● Textausschnitt
+ + + + +

Diese Zahlen müssen jedoch im Kontext gesehen werden. So sind die Militär­ausgaben Russlands und Chinas IISS-Schätzungen zufolge wesentlich größer, wenn man die jeweilige Kaufkraft berücksichtigt (295 Mrd. US-Dollar für Russland und 408 Mrd. US-Dollar für China). Außerdem unterhalten die USA, anders als Russland und China, weltweit Bündnisse und Partnerschaften. Das ist aus amerikanischer Sicht zwar ein großer strategischer Vorteil; die damit verbundene globale Militärpräsenz kostet jedoch auch viel Geld. Auch geografische Distanzen spielen eine wichtige Rolle. Vor allem aber haben die Gegner der Pax Americana effektive Strategien ent­wickelt, um die militärische Macht der USA zu konterkarieren.

+ + + + +

● Einträge zu Zielkoordinaten
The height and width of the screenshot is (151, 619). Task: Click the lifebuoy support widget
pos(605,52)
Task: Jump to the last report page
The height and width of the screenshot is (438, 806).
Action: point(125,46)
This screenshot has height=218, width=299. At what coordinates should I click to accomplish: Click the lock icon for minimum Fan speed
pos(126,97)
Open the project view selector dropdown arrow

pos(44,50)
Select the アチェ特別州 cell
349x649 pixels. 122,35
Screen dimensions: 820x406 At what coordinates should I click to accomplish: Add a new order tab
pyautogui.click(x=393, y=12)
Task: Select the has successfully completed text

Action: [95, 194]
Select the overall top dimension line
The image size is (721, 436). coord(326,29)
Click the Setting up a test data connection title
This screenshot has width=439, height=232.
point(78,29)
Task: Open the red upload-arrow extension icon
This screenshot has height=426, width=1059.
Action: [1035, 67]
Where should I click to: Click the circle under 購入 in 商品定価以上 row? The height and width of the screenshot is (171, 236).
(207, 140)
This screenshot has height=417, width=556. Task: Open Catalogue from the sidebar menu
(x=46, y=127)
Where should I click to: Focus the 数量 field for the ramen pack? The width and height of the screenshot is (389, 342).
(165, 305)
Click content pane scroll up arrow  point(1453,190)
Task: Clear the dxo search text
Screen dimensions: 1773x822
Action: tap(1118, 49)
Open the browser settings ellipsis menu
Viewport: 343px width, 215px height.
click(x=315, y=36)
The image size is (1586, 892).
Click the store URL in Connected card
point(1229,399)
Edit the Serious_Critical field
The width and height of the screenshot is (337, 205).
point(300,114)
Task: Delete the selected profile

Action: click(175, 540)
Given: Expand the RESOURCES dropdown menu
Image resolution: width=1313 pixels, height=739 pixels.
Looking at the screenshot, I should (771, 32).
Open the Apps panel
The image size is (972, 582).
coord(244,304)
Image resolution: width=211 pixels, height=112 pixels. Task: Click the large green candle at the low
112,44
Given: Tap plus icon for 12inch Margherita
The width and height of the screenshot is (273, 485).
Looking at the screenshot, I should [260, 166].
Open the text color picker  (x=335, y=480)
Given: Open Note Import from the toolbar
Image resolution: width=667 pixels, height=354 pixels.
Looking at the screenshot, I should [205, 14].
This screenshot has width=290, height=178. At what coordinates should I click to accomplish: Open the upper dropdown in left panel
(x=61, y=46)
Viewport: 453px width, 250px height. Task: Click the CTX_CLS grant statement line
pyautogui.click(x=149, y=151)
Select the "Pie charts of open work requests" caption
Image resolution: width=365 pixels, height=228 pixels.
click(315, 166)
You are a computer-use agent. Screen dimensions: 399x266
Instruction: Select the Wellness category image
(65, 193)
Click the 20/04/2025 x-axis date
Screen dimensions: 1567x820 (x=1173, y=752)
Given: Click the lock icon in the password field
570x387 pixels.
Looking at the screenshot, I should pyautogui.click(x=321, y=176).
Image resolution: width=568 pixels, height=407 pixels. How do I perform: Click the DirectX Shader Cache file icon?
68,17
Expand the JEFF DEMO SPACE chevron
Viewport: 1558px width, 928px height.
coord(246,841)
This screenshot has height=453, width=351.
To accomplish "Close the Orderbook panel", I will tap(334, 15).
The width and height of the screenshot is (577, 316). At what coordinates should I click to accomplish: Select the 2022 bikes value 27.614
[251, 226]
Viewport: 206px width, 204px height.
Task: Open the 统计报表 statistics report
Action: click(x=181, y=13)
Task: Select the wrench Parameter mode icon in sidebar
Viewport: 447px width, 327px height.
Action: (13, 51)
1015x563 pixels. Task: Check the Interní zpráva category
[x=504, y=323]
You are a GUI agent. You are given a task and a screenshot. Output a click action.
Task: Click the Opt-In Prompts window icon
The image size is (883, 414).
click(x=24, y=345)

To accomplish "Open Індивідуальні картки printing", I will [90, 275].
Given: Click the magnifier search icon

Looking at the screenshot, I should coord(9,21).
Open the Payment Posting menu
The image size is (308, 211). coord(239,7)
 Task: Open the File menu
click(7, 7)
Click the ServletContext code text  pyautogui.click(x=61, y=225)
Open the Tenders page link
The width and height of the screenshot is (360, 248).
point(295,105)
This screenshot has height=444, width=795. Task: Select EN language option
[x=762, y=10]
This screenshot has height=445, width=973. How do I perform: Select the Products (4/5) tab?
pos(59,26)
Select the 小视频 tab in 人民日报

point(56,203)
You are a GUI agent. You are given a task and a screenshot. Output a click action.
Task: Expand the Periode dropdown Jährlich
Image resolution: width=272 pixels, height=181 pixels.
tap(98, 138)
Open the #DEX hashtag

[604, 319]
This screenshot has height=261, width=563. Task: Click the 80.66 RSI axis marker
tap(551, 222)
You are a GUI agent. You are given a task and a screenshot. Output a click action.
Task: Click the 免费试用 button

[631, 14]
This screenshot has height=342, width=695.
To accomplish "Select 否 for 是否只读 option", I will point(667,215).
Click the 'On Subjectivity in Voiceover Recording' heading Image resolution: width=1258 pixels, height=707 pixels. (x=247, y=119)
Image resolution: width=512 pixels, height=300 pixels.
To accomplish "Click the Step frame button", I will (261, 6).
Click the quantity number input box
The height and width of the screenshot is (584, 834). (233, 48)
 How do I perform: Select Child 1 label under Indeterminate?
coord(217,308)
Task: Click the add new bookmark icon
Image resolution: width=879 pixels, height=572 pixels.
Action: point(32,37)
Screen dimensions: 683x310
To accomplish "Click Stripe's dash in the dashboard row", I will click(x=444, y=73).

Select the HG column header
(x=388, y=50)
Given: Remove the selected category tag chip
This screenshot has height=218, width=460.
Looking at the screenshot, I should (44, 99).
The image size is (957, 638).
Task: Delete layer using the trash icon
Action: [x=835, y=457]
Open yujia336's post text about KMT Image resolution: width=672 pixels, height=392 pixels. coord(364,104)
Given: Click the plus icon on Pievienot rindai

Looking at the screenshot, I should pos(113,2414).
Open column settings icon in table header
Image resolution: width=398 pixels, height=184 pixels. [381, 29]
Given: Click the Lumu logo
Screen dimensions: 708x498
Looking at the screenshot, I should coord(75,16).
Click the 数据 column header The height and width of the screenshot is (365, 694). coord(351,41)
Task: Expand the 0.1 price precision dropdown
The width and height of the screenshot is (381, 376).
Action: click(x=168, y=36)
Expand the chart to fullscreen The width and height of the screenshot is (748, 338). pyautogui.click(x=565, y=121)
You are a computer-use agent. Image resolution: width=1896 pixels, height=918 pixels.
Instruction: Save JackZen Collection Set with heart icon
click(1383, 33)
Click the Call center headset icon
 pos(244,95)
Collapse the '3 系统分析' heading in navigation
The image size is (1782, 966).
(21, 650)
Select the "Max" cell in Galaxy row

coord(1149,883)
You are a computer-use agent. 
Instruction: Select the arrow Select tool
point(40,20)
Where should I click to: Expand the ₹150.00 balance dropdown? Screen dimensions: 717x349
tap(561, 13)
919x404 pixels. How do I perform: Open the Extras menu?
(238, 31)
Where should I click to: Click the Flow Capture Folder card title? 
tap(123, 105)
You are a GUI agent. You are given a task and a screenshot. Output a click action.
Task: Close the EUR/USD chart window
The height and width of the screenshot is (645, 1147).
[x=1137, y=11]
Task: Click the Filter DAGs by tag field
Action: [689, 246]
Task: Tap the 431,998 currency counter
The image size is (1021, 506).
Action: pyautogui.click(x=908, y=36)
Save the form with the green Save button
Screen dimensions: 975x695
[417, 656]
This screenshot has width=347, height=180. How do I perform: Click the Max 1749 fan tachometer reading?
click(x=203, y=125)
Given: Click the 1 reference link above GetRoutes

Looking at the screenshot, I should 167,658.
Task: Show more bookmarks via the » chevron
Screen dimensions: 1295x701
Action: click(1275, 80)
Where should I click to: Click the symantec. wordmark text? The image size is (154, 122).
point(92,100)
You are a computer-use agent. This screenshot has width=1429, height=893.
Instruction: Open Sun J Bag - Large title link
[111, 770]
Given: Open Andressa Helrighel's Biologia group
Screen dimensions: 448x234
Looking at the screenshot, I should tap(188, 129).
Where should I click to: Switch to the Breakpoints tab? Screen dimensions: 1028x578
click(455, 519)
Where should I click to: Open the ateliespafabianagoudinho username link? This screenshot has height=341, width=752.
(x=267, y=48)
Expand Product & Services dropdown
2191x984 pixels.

+ + + + +

● Aufgabe 1
Zähle alle Staaten auf, die im Textausschnitt namentlich genannt werden.
● Aufgabe 2
Ordne bitte den Abschnitt der Auflistung von der Zeile mit „Screen dimensions: 820x406“ bis einschließlich der Zeile mit „click(x=315, y=36)“ als nummerierte Liste an und lass dabei Leerzeilen weg.

● Ergebnis 1
Russland, China, USA

● Ergebnis 2
1. Screen dimensions: 820x406 At what coordinates should I click to accomplish: Add a new order tab
2. pyautogui.click(x=393, y=12)
3. Task: Select the has successfully completed text
4. Action: [95, 194]
5. Select the overall top dimension line
6. The image size is (721, 436). coord(326,29)
7. Click the Setting up a test data connection title
8. This screenshot has width=439, height=232.
9. point(78,29)
10. Task: Open the red upload-arrow extension icon
11. This screenshot has height=426, width=1059.
12. Action: [1035, 67]
13. Where should I click to: Click the circle under 購入 in 商品定価以上 row? The height and width of the screenshot is (171, 236).
14. (207, 140)
15. This screenshot has height=417, width=556. Task: Open Catalogue from the sidebar menu
16. (x=46, y=127)
17. Where should I click to: Focus the 数量 field for the ramen pack? The width and height of the screenshot is (389, 342).
18. (165, 305)
19. Click content pane scroll up arrow  point(1453,190)
20. Task: Clear the dxo search text
21. Screen dimensions: 1773x822
22. Action: tap(1118, 49)
23. Open the browser settings ellipsis menu
24. Viewport: 343px width, 215px height.
25. click(x=315, y=36)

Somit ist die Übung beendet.